--- Problem description ---
When you spot the word "header" in a line of the data below, copy that line.

--- Data extract ---
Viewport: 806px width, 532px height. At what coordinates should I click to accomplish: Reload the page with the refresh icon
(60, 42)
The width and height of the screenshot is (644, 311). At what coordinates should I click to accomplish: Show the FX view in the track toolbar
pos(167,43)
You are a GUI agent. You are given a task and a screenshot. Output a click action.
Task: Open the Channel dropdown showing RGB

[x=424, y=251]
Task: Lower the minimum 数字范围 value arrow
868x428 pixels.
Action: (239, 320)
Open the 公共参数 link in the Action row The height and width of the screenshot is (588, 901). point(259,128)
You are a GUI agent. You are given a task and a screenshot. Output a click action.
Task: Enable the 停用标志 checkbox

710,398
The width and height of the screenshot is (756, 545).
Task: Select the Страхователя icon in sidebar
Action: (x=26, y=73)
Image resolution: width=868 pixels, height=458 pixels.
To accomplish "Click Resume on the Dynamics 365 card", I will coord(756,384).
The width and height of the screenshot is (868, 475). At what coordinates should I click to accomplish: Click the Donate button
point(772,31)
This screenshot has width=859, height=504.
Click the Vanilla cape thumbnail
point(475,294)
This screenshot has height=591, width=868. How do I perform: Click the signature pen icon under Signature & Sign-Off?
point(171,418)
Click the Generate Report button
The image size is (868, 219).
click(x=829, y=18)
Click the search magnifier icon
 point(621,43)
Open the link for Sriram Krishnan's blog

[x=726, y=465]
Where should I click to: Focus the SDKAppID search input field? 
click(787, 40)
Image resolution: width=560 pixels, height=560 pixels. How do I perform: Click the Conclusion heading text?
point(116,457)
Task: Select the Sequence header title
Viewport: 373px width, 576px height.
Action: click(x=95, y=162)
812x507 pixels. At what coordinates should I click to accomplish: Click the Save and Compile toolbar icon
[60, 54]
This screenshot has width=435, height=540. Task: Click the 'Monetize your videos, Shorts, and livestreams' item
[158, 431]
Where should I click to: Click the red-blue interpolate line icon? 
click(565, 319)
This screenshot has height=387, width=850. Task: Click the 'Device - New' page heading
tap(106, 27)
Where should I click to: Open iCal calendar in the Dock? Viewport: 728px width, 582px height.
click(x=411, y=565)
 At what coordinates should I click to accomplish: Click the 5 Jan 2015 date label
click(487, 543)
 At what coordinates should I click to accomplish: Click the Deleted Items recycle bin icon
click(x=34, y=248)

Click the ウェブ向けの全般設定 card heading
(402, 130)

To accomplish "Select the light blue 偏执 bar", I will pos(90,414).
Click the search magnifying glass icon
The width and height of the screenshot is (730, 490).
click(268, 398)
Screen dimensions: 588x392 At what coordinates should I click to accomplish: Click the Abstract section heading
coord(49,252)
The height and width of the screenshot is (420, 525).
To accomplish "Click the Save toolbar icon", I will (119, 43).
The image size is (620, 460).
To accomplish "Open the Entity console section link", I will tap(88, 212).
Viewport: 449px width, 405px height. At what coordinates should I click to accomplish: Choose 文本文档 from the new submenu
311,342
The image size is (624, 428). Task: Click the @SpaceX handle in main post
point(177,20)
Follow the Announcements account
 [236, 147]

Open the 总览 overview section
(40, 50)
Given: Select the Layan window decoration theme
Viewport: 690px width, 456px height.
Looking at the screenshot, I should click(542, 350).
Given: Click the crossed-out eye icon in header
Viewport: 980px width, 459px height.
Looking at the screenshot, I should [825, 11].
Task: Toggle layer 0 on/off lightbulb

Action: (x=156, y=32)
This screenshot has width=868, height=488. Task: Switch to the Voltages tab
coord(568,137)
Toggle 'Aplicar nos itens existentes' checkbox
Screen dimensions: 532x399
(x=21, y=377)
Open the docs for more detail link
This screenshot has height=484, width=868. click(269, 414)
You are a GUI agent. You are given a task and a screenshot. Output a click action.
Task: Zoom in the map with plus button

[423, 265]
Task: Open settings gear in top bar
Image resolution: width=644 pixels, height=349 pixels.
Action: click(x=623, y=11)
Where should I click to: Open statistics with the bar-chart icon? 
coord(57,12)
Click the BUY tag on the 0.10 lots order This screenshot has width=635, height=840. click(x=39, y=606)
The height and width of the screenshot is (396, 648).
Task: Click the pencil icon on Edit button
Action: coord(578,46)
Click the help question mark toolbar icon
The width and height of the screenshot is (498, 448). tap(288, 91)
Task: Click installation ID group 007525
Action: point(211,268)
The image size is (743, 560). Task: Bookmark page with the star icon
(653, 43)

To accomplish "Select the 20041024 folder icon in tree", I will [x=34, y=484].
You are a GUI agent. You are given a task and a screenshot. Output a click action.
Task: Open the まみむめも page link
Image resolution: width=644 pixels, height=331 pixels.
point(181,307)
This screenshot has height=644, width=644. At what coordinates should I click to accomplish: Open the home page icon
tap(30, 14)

--- Response ---
Task: Select the Sequence header title
Given: Click the crossed-out eye icon in header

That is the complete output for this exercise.